L’affaire Gomes Lund c. Brésil souligne également quelques unes des tensions constantes dans les relations entre les domaines civil et le militaire. Il est vrai que l’armée s’est longtemps dressée contre la commission de vérité, et que cette opposition a quelque peu faibli lorsque le Suprême Tribunal a soutenu la loi d’amnistie quelques mois avant le la décision de la Cour interaméricaine dans l’affaire Gomes Lund. Pourtant, l’armée a refusé des appels à collaborer avec la commission et n’a pas obéi à l’ordre légal de donner accès aux archives militaires. Avec la mise en vigueur de la décision de la Cour interaméricaine, le gouvernement brésilien a l’occasion de renforcer davantage un contrôle effectif des affaires militaires par les citoyens.
En effet, un des aspects les plus importants dans l’affaire Gomes Lund c. Brésil est l’accès à l’information par les victimes. Le gouvernement brésilien « se doit d’encourager les initiatives visant la recherche, la systématisation et la publication de toute information au sujet de la Guérilla do Araguaia, ainsi que l’information en lien avec les violations des Droits de l’Homme qui ont eu lieu durant le régime militaire, et garantir l’accès à l’information. » La décision sur l’affaire Gomes Lund c. Brésil a donné naissance à des débats législatifs au Brésil et a mené à la mise en œuvre d’une nouvelle loi sur l’accès à l’information en mai 2012. En d’autres termes, en respectant la décision Gomes Lund, le Brésil pourrait renforcer des droits cruciaux concernant la responsabilité, la transparence, la liberté d’information et le droit à la vérité. Dans cette configuration, l’Etat aurait la responsabilité de rendre des justifications publiques sur les raisons pour lesquelles ces dossiers sont restés classifiés.
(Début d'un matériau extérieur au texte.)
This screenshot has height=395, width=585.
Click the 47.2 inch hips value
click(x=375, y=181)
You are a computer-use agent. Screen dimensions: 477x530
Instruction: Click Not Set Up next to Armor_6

Les liens illustrés brièvement dans ce qui précède entre les Droits de l’Homme dans le passé, le présent et le futur sont importants. Or, l’impulsion derrière les efforts pour établir ces liens et agir en conséquence vient principalement d’ailleurs, tout particulièrement du système interaméricain des Droits des l’Homme. Il est indéniable que, dans le contexte actuel de crise politique et économique, et compte tenu des demandes insistantes d’un coup d’Etat par certains domaines de la population brésilienne, les difficultés à se souvenir sont devenues de plus en plus problématiques au Brésil. Mais il est aussi urgent pour la société brésilienne de régler ses comptes avec le passé. Il est vrai que les disparitions, la torture et les exécutions extrajudiciaires de citoyens brésiliens révélées dans l’affaire Gomes Lund c. Brésil sont des faits du passé. Pourtant, c’est au gouvernement brésilien du présent d’essayer de réparer le mal qui a été fait, d’en assurer la responsabilité et, de manière décisive, mettre en place des mécanismes de prévention et des institutions qui s’attèlent à garantir que des actes similaires ne sont pas commis dans le présent et ne le seront pas non plus à l’avenir.